▶ What the exercise asks
Reproduce every line of the listing below without any changes.

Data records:
^^^^^^^^

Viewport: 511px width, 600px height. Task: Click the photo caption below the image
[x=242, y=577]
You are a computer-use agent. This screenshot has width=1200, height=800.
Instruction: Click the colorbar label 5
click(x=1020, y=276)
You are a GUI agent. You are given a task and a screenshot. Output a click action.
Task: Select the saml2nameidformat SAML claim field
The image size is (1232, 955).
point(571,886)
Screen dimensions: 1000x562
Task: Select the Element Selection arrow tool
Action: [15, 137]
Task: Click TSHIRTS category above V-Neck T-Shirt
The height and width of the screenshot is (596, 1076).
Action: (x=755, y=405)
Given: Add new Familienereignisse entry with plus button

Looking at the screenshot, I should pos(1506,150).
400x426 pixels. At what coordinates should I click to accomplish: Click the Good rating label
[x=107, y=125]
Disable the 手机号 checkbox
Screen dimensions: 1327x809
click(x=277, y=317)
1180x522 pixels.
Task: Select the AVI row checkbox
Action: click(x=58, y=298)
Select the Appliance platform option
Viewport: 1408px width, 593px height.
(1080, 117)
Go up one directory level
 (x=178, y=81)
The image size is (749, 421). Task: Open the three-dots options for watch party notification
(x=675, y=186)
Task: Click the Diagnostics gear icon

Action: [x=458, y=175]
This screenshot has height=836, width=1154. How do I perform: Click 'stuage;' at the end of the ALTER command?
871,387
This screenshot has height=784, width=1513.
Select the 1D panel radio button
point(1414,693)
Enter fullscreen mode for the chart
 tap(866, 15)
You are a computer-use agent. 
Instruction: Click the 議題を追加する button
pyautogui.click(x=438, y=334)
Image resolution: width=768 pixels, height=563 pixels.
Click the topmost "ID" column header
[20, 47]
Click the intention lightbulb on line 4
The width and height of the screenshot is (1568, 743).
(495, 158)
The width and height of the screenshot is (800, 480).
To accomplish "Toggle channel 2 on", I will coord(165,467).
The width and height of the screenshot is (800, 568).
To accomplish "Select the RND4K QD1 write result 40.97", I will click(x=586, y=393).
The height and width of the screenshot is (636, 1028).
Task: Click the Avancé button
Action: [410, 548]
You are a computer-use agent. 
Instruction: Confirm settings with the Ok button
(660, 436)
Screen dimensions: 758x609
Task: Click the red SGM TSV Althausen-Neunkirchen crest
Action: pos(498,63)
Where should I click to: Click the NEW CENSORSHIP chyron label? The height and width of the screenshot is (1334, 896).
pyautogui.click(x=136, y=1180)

^^^^^^^^

▶ Full solution
Viewport: 511px width, 600px height. Task: Click the photo caption below the image
[x=242, y=577]
You are a computer-use agent. This screenshot has width=1200, height=800.
Instruction: Click the colorbar label 5
click(x=1020, y=276)
You are a GUI agent. You are given a task and a screenshot. Output a click action.
Task: Select the saml2nameidformat SAML claim field
The image size is (1232, 955).
point(571,886)
Screen dimensions: 1000x562
Task: Select the Element Selection arrow tool
Action: [15, 137]
Task: Click TSHIRTS category above V-Neck T-Shirt
The height and width of the screenshot is (596, 1076).
Action: (x=755, y=405)
Given: Add new Familienereignisse entry with plus button

Looking at the screenshot, I should pos(1506,150).
400x426 pixels. At what coordinates should I click to accomplish: Click the Good rating label
[x=107, y=125]
Disable the 手机号 checkbox
Screen dimensions: 1327x809
click(x=277, y=317)
1180x522 pixels.
Task: Select the AVI row checkbox
Action: click(x=58, y=298)
Select the Appliance platform option
Viewport: 1408px width, 593px height.
(1080, 117)
Go up one directory level
 (x=178, y=81)
The image size is (749, 421). Task: Open the three-dots options for watch party notification
(x=675, y=186)
Task: Click the Diagnostics gear icon

Action: [x=458, y=175]
This screenshot has height=836, width=1154. How do I perform: Click 'stuage;' at the end of the ALTER command?
871,387
This screenshot has height=784, width=1513.
Select the 1D panel radio button
point(1414,693)
Enter fullscreen mode for the chart
 tap(866, 15)
You are a computer-use agent. 
Instruction: Click the 議題を追加する button
pyautogui.click(x=438, y=334)
Image resolution: width=768 pixels, height=563 pixels.
Click the topmost "ID" column header
[20, 47]
Click the intention lightbulb on line 4
The width and height of the screenshot is (1568, 743).
(495, 158)
The width and height of the screenshot is (800, 480).
To accomplish "Toggle channel 2 on", I will coord(165,467).
The width and height of the screenshot is (800, 568).
To accomplish "Select the RND4K QD1 write result 40.97", I will click(x=586, y=393).
The height and width of the screenshot is (636, 1028).
Task: Click the Avancé button
Action: [410, 548]
You are a computer-use agent. 
Instruction: Confirm settings with the Ok button
(660, 436)
Screen dimensions: 758x609
Task: Click the red SGM TSV Althausen-Neunkirchen crest
Action: pos(498,63)
Where should I click to: Click the NEW CENSORSHIP chyron label? The height and width of the screenshot is (1334, 896).
pyautogui.click(x=136, y=1180)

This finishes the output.